En las terrazas de la Piazzeta de Capri ya no hay norteamericanos buscavidas tomando martinis, más que nada porque Tom Ripley tendría ahora setenta y muchos años y tal y como acostumbraban a beber los golfos de su generación, la mayoría de los supervivientes deben vivir atados a un tubo de respiración asistida. Los yanquis ociosos que hoy senderean Europa son sólo muchachos imbuidos de buenos sentimientos y carentes del talento de Mr. Ripley; es obvio que los europeos hemos salido perdiendo con ese relevo generacional.

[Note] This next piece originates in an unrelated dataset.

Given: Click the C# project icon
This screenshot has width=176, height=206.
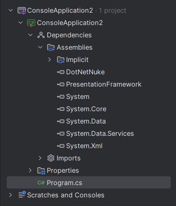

Hace sol, tengo sed y la terraza del “Bar Tiberio” está desierta. La mañana de este último día de marzo es gloriosa. Pido una cerveza italiana, y contemplo la poca gente que a esta hora del mediodía cruza la plaza en miniatura. Fauna turística tópica: en Capri ya no hay multimillonarios extravagantes, ni estrellas de Hollywood a la caza de un príncipe europeo. Apenas circulan por aquí algunos grupos de jovenzuelos arios, colorados por el sol y la cerveza, caminando como desganados y a paso lento de aquí para allá. Se mezclan con ancianas jubiladas que se han dejado la vida en las fábricas de Centroeuropa, y con algunas parejas de españoles de mediana edad que creen estar viviendo una portada de “¡Hola!” simplemente por hollar esta tierra. Hay momentos en que todos se entrecruzan y giran, y dan vueltas y hacen fintas hasta que cada grupo vuelve a armarse y se separa de los otros, y camina un poco más lejos para al cabo de un rato reaparecer en la Piazzeta por una bocacalle distinta.

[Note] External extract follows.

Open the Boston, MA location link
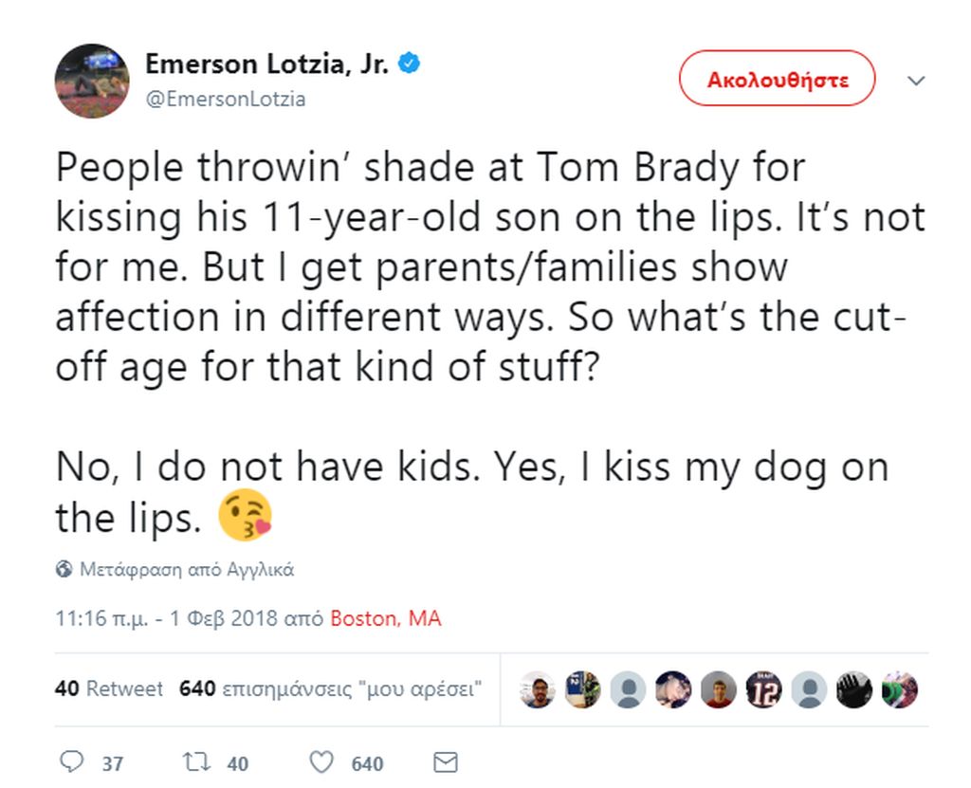The width and height of the screenshot is (971, 788). click(386, 618)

El reloj de la torre mínima que hay en un lado de la placita marca con toda precisión la hora, lo que considerando que estamos en la Italia meridional es casi un prodigio. Los camareros de las terrazas –dos por cada lado del cuadrado, ocho bares en total-, son listos, cordiales y parecen muy satisfechos de sí mismos. Especialmente los del “Bar Tiberio” gastan una simpatía engominada y risueña; parecen tenores de ópera después de un éxito sonado.
Pienso que cuando sea muy viejo vendré a tomar martinis a esta terraza a la hora del mediodía, y que probablemente me servirá siempre el mismo camarero. Pienso que llegué hasta Capri porque, modestamente, algo tiene uno de Tom Ripley, y éste es el destino al que
finalmente un día u otro llegan todos los Tom Ripleys que en el mundo son, para murmurar con una sonrisa desde esta misma terraza: “Aquí estoy, Capri”
Pienso que sólo un imbécil no sería feliz en Capri una mañana de primavera intensamente azul.